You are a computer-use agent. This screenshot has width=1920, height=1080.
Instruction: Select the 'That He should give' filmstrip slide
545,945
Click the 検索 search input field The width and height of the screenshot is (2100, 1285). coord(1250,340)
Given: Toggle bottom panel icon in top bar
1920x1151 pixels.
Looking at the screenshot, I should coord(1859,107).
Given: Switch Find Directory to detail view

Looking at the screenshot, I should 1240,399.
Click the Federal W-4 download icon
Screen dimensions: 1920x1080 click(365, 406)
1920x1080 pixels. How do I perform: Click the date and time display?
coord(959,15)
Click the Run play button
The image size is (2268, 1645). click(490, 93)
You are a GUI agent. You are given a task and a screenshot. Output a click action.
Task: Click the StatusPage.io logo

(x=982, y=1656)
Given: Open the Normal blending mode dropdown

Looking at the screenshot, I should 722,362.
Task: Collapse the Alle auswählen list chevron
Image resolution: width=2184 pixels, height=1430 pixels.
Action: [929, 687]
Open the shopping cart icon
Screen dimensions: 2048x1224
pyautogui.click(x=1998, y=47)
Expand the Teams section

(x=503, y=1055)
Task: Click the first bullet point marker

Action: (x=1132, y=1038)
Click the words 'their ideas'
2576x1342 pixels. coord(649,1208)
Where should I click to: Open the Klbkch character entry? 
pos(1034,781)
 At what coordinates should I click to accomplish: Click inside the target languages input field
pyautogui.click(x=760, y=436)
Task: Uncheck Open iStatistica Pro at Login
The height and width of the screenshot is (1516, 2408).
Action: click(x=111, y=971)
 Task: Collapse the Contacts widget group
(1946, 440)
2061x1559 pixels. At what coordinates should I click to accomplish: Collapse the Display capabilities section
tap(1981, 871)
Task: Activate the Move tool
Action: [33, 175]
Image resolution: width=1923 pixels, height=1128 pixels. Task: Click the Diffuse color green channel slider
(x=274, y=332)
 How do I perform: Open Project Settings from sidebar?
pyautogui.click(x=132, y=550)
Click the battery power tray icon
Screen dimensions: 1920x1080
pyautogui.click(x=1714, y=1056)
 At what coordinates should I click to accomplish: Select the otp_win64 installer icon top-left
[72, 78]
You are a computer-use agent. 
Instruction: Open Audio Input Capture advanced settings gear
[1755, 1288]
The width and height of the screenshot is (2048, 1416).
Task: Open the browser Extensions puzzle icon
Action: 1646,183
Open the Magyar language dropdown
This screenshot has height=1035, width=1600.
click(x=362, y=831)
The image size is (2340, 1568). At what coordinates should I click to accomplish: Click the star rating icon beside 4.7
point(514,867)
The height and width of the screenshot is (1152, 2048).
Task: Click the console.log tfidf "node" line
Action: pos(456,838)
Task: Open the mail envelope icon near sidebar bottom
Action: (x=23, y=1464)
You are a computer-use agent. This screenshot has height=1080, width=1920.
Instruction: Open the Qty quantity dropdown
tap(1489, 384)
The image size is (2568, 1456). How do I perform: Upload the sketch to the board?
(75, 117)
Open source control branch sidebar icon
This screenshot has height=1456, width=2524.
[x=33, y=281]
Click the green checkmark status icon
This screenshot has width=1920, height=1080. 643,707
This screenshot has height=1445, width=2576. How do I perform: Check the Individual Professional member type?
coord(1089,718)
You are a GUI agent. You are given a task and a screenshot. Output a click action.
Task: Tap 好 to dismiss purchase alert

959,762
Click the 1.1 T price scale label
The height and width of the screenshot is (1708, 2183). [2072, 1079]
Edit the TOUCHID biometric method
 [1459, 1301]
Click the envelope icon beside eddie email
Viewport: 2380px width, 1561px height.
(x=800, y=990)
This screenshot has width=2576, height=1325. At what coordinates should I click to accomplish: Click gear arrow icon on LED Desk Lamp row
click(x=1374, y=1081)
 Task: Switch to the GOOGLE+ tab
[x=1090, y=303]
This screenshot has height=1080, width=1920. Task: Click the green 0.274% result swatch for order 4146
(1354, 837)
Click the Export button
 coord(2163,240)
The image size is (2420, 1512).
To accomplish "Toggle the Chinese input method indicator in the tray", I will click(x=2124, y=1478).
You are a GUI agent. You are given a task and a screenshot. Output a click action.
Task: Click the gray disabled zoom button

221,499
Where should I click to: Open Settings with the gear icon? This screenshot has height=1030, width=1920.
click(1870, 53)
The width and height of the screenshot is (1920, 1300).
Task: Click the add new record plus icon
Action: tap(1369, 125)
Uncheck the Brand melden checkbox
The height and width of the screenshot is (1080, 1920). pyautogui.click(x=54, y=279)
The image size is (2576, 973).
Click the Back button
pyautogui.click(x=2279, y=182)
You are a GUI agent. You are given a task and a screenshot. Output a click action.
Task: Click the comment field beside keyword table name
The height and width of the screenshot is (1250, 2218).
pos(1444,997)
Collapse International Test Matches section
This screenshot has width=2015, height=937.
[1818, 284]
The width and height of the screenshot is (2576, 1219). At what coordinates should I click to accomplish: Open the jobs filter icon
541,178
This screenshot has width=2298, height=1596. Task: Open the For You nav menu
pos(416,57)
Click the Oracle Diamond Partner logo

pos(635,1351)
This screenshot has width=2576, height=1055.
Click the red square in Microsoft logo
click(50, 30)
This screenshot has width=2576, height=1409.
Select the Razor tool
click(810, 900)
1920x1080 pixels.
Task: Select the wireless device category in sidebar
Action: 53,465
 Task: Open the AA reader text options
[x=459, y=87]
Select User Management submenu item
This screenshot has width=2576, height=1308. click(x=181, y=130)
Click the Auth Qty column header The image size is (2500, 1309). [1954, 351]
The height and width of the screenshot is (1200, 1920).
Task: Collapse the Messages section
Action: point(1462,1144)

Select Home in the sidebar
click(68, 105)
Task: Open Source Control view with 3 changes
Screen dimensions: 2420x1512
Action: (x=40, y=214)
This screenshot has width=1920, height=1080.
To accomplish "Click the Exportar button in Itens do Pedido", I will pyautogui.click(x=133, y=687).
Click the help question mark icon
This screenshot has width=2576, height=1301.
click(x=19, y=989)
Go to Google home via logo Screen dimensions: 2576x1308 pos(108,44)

^^^^^^^^^^^^^^^^

▸ WHAT NEEDS TO BE DONE: An exact repeat of all the entries above is required.

▸ RESULT FOR THIS EXERCISE:
You are a computer-use agent. This screenshot has width=1920, height=1080.
Instruction: Select the 'That He should give' filmstrip slide
545,945
Click the 検索 search input field The width and height of the screenshot is (2100, 1285). coord(1250,340)
Given: Toggle bottom panel icon in top bar
1920x1151 pixels.
Looking at the screenshot, I should coord(1859,107).
Given: Switch Find Directory to detail view

Looking at the screenshot, I should 1240,399.
Click the Federal W-4 download icon
Screen dimensions: 1920x1080 click(365, 406)
1920x1080 pixels. How do I perform: Click the date and time display?
coord(959,15)
Click the Run play button
The image size is (2268, 1645). click(490, 93)
You are a GUI agent. You are given a task and a screenshot. Output a click action.
Task: Click the StatusPage.io logo

(x=982, y=1656)
Given: Open the Normal blending mode dropdown

Looking at the screenshot, I should 722,362.
Task: Collapse the Alle auswählen list chevron
Image resolution: width=2184 pixels, height=1430 pixels.
Action: [929, 687]
Open the shopping cart icon
Screen dimensions: 2048x1224
pyautogui.click(x=1998, y=47)
Expand the Teams section

(x=503, y=1055)
Task: Click the first bullet point marker

Action: (x=1132, y=1038)
Click the words 'their ideas'
2576x1342 pixels. coord(649,1208)
Where should I click to: Open the Klbkch character entry? 
pos(1034,781)
 At what coordinates should I click to accomplish: Click inside the target languages input field
pyautogui.click(x=760, y=436)
Task: Uncheck Open iStatistica Pro at Login
The height and width of the screenshot is (1516, 2408).
Action: click(x=111, y=971)
 Task: Collapse the Contacts widget group
(1946, 440)
2061x1559 pixels. At what coordinates should I click to accomplish: Collapse the Display capabilities section
tap(1981, 871)
Task: Activate the Move tool
Action: [33, 175]
Image resolution: width=1923 pixels, height=1128 pixels. Task: Click the Diffuse color green channel slider
(x=274, y=332)
 How do I perform: Open Project Settings from sidebar?
pyautogui.click(x=132, y=550)
Click the battery power tray icon
Screen dimensions: 1920x1080
pyautogui.click(x=1714, y=1056)
 At what coordinates should I click to accomplish: Select the otp_win64 installer icon top-left
[72, 78]
You are a computer-use agent. 
Instruction: Open Audio Input Capture advanced settings gear
[1755, 1288]
The width and height of the screenshot is (2048, 1416).
Task: Open the browser Extensions puzzle icon
Action: 1646,183
Open the Magyar language dropdown
This screenshot has height=1035, width=1600.
click(x=362, y=831)
The image size is (2340, 1568). At what coordinates should I click to accomplish: Click the star rating icon beside 4.7
point(514,867)
The height and width of the screenshot is (1152, 2048).
Task: Click the console.log tfidf "node" line
Action: pos(456,838)
Task: Open the mail envelope icon near sidebar bottom
Action: (x=23, y=1464)
You are a computer-use agent. This screenshot has height=1080, width=1920.
Instruction: Open the Qty quantity dropdown
tap(1489, 384)
The image size is (2568, 1456). How do I perform: Upload the sketch to the board?
(75, 117)
Open source control branch sidebar icon
This screenshot has height=1456, width=2524.
[x=33, y=281]
Click the green checkmark status icon
This screenshot has width=1920, height=1080. 643,707
This screenshot has height=1445, width=2576. How do I perform: Check the Individual Professional member type?
coord(1089,718)
You are a GUI agent. You are given a task and a screenshot. Output a click action.
Task: Tap 好 to dismiss purchase alert

959,762
Click the 1.1 T price scale label
The height and width of the screenshot is (1708, 2183). [2072, 1079]
Edit the TOUCHID biometric method
 [1459, 1301]
Click the envelope icon beside eddie email
Viewport: 2380px width, 1561px height.
(x=800, y=990)
This screenshot has width=2576, height=1325. At what coordinates should I click to accomplish: Click gear arrow icon on LED Desk Lamp row
click(x=1374, y=1081)
 Task: Switch to the GOOGLE+ tab
[x=1090, y=303]
This screenshot has height=1080, width=1920. Task: Click the green 0.274% result swatch for order 4146
(1354, 837)
Click the Export button
 coord(2163,240)
The image size is (2420, 1512).
To accomplish "Toggle the Chinese input method indicator in the tray", I will click(x=2124, y=1478).
You are a GUI agent. You are given a task and a screenshot. Output a click action.
Task: Click the gray disabled zoom button

221,499
Where should I click to: Open Settings with the gear icon? This screenshot has height=1030, width=1920.
click(1870, 53)
The width and height of the screenshot is (1920, 1300).
Task: Click the add new record plus icon
Action: tap(1369, 125)
Uncheck the Brand melden checkbox
The height and width of the screenshot is (1080, 1920). pyautogui.click(x=54, y=279)
The image size is (2576, 973).
Click the Back button
pyautogui.click(x=2279, y=182)
You are a GUI agent. You are given a task and a screenshot. Output a click action.
Task: Click the comment field beside keyword table name
The height and width of the screenshot is (1250, 2218).
pos(1444,997)
Collapse International Test Matches section
This screenshot has width=2015, height=937.
[1818, 284]
The width and height of the screenshot is (2576, 1219). At what coordinates should I click to accomplish: Open the jobs filter icon
541,178
This screenshot has width=2298, height=1596. Task: Open the For You nav menu
pos(416,57)
Click the Oracle Diamond Partner logo

pos(635,1351)
This screenshot has width=2576, height=1055.
Click the red square in Microsoft logo
click(50, 30)
This screenshot has width=2576, height=1409.
Select the Razor tool
click(810, 900)
1920x1080 pixels.
Task: Select the wireless device category in sidebar
Action: 53,465
 Task: Open the AA reader text options
[x=459, y=87]
Select User Management submenu item
This screenshot has width=2576, height=1308. click(x=181, y=130)
Click the Auth Qty column header The image size is (2500, 1309). [1954, 351]
The height and width of the screenshot is (1200, 1920).
Task: Collapse the Messages section
Action: point(1462,1144)

Select Home in the sidebar
click(68, 105)
Task: Open Source Control view with 3 changes
Screen dimensions: 2420x1512
Action: (x=40, y=214)
This screenshot has width=1920, height=1080.
To accomplish "Click the Exportar button in Itens do Pedido", I will pyautogui.click(x=133, y=687).
Click the help question mark icon
This screenshot has width=2576, height=1301.
click(x=19, y=989)
Go to Google home via logo Screen dimensions: 2576x1308 pos(108,44)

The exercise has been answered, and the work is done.